By Staff | Apr 8, 2010

Lahainaluna High School Math Tutor Kevin Quitoriano enjoyed interviewing Lahaina senior Violet Nishijima.

(On Intergenerational Day on March 12 at Lahaina Intermediate School, Lahaina Complex After School Tutors from Lahainaluna High School interviewed West Maui kupuna to write their biographies. This is the first in a series.)

LAHAINA — “Happy, thankful and grateful” are three words that my senior citizen, Violet Nishijima, told me are a sum of her life. Violet, a beautiful and kind spirit, is one of the ladies among the senior citizens who have volunteered their time to come and help out with the “Furlough Friday” fun day for the young kids.

Violet was born in 1924 in the Kilauea region of Lahaina. Her family consisted of just her and her parents living in Hawaii, while her other siblings were still in Japan. Her parents were immigrants traveling from Japan, knew little English and were old age. Violet had a hard time adjusting to that.

“I always envied the other kids because their parents were young, and I wanted my parents to come to the PTA meetings at Kamehameha III (King Kamehameha III School), but they didn’t know any English,” she said.

Her fondest memories were going to Queen Theater to watch movies, watching beautiful stage shows at the Nippon Theater and playing with her friendly neighbors of Wainee Village in the Lahaina Pump area.

Wainee Village had homes built for the plantation workers, and she resided in a humble abode of three bedrooms decorated with Japanese futons, living room, verandah and kitchen. She could take a five-minute walk to the community bath house.

She knew her husband, Kiden, for about a year until they married and moved into another house on Front Street. They had four children: one living with her in Wahikuli, one in California, one residing in Hilo and one that passed away.

GIVEN DATA –
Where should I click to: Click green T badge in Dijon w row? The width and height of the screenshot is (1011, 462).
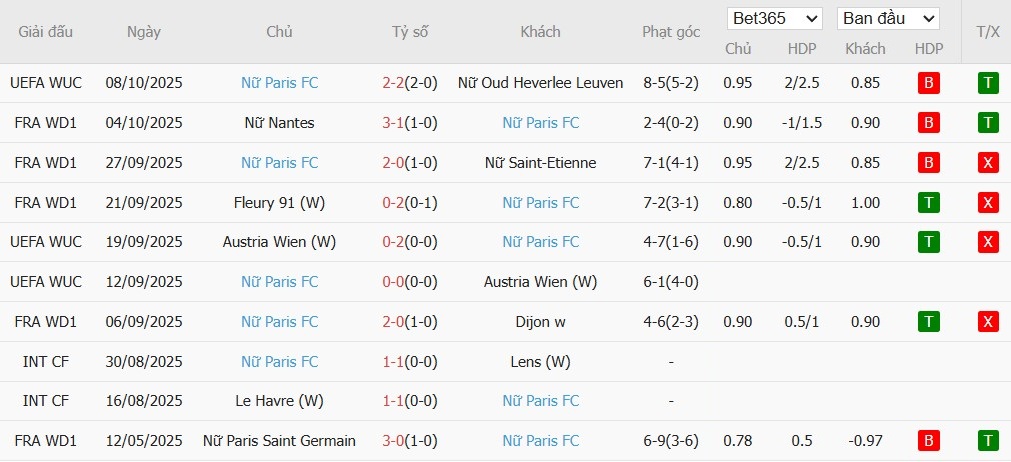click(x=928, y=322)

EXERCISE 1 – In the profile of Violet Nishijima, in what year and where was she born?
EXERCISE 2 – Using the profile of Violet Nishijima, explain why she envied the other kids.
EXERCISE 3 – Resume the profile of Violet Nishijima after its final sentence.

ANSWER AREA 1 – She was born in 1924 in the Kilauea region of Lahaina.

ANSWER AREA 2 – The other kids had young parents. She wanted her own parents to come to the PTA meetings at Kamehameha III, but they were older immigrants from Japan who didn't know any English.

ANSWER AREA 3 –
Growing up, she loved the summertime, when there

were Bon Festivals, and New Year’s, when there was plentiful food to eat.

She takes a special liking toward her Japanese heritage — she’s fluent in Japanese and knows how to write as well — and so did her husband. He was president of Lahaina Jodo Mission and an active member in the temple.

She lost her husband in 1999, but Violet knew him as the smartest, richest, kindest and most religious person in the world. Her love for her husband and her children was

palpable in her enthusiasm in describing them.

 Today, Violet is an active participant at the West Maui Senior Center, where she attends weekly activities. Sewing, one of her pastimes, is one of the activities that she loves to do, as well as gardening, which she first learned when she was a young girl growing up. She also loves to do craft sessions at her church and enjoys traveling. She has been all over the world, from Las Vegas to China, and Australia to New Zealand. But her favorite place was Japan. She loved the food and scenery, especially in the springtime, where she saw all the beautiful cherry blossoms in the trees.

Within 20 minutes, I’ve gotten to know Violet, and she truly is an amazing lady. She has been faithful to her family and loving and compassionate toward her friends. She’s a beautiful soul with a great character and an infectious laugh, and there wasn’t a moment where I didn’t feel comfortable.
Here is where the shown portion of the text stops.